Open Source and information security mailing list archives
Hash Suite for Android: free password hash cracker in your pocket
[<prev] [next>] [<thread-prev] [thread-next>] [day] [month] [year] [list]
Message-ID: <alpine.LFD.2.00.0811092226050.12263@localhost.localdomain>
Date:	Sun, 9 Nov 2008 22:56:00 +0100 (CET)
From:	Thomas Gleixner <tglx@...utronix.de>
To:	Arjan van de Ven <arjan@...radead.org>
cc:	Lukas Hejtmanek <xhejtman@....muni.cz>,
	"Rafael J. Wysocki" <rjw@...k.pl>,
	Marcin Slusarz <marcin.slusarz@...il.com>,
	linux-kernel@...r.kernel.org, torvalds@...ux-foundation.org,
	corsac@...ian.org, elendil@...net.nl
Subject: Re: Bootup time regression from 2.6.27 to 2.6.28-rc3+

On Sun, 9 Nov 2008, Arjan van de Ven wrote:
> On Sun, 9 Nov 2008 21:34:32 +0100
> Lukas Hejtmanek <xhejtman@....muni.cz> wrote:
> 
> > On Sun, Nov 09, 2008 at 12:28:35PM -0800, Arjan van de Ven wrote:
> > > for me, the plan is that we need to get Thomas' fixes tested by
> > > someone who can reproduce this very reliably. If they fix it, great.

* _Information supplied_:
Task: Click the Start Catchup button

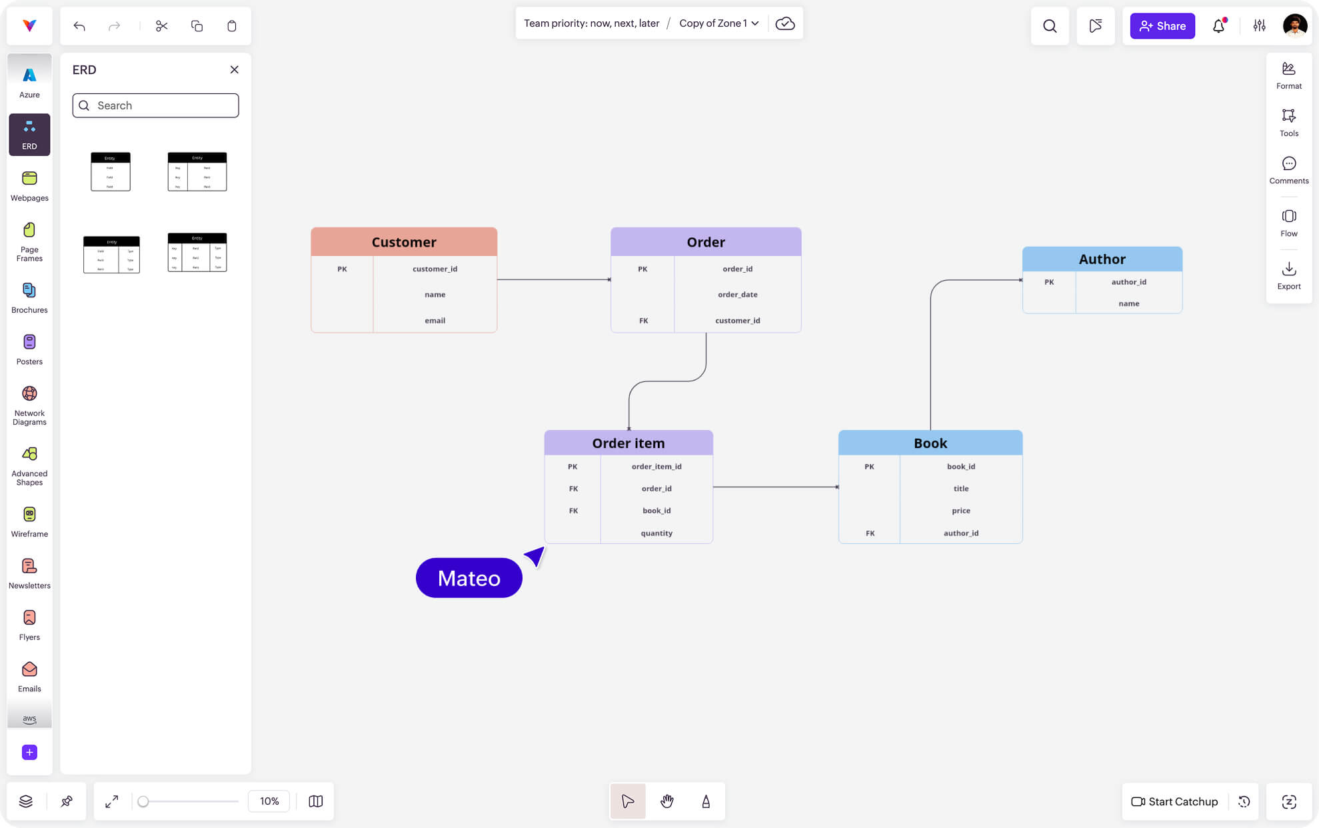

* _Requirement A_: Which two kernel versions are named in the subject line of the mailing list message about the bootup time regression?
* _Requirement B_: Carry on the mailing list message about the bootup time regression from the point where it stops.

* _Final result A_: 2.6.27 and 2.6.28-rc3+

* _Final result B_:
> > 
> > as for me, 100% of boots require a key hit to proceed in 2.6.28-rc3
> > (more precisely, the current git head).
> > 
> 
> it would be greatly appreciated if those that see this issue can test
> the patch below (which is a combo patch of thomas' fixes, to make
> testing easier) and confirm if this fixes the hangs.
> If they do fix the issue we don't need to disable anything and get better power
> savings as bonus as well.

Just disabling the peek_ahead does not make the key press issue go
away. It makes it less prominent.

> 
> Gautham R Shenoy (1):
>       timers: handle HRTIMER_CB_IRQSAFE_UNLOCKED correctly from softirq context
> 
> Ingo Molnar (2):
>       irq: fix typo
>       nohz: fix SMP race
> 
> Thomas Gleixner (12):
>       nohz: check broadcast on tick restart

>       x86: apic reset counter on shutdown

Not a required bugfix, but harmless and avoids extra wakeups.

>       hrtimer: fix the accounting of hrtimer_peek_ahead()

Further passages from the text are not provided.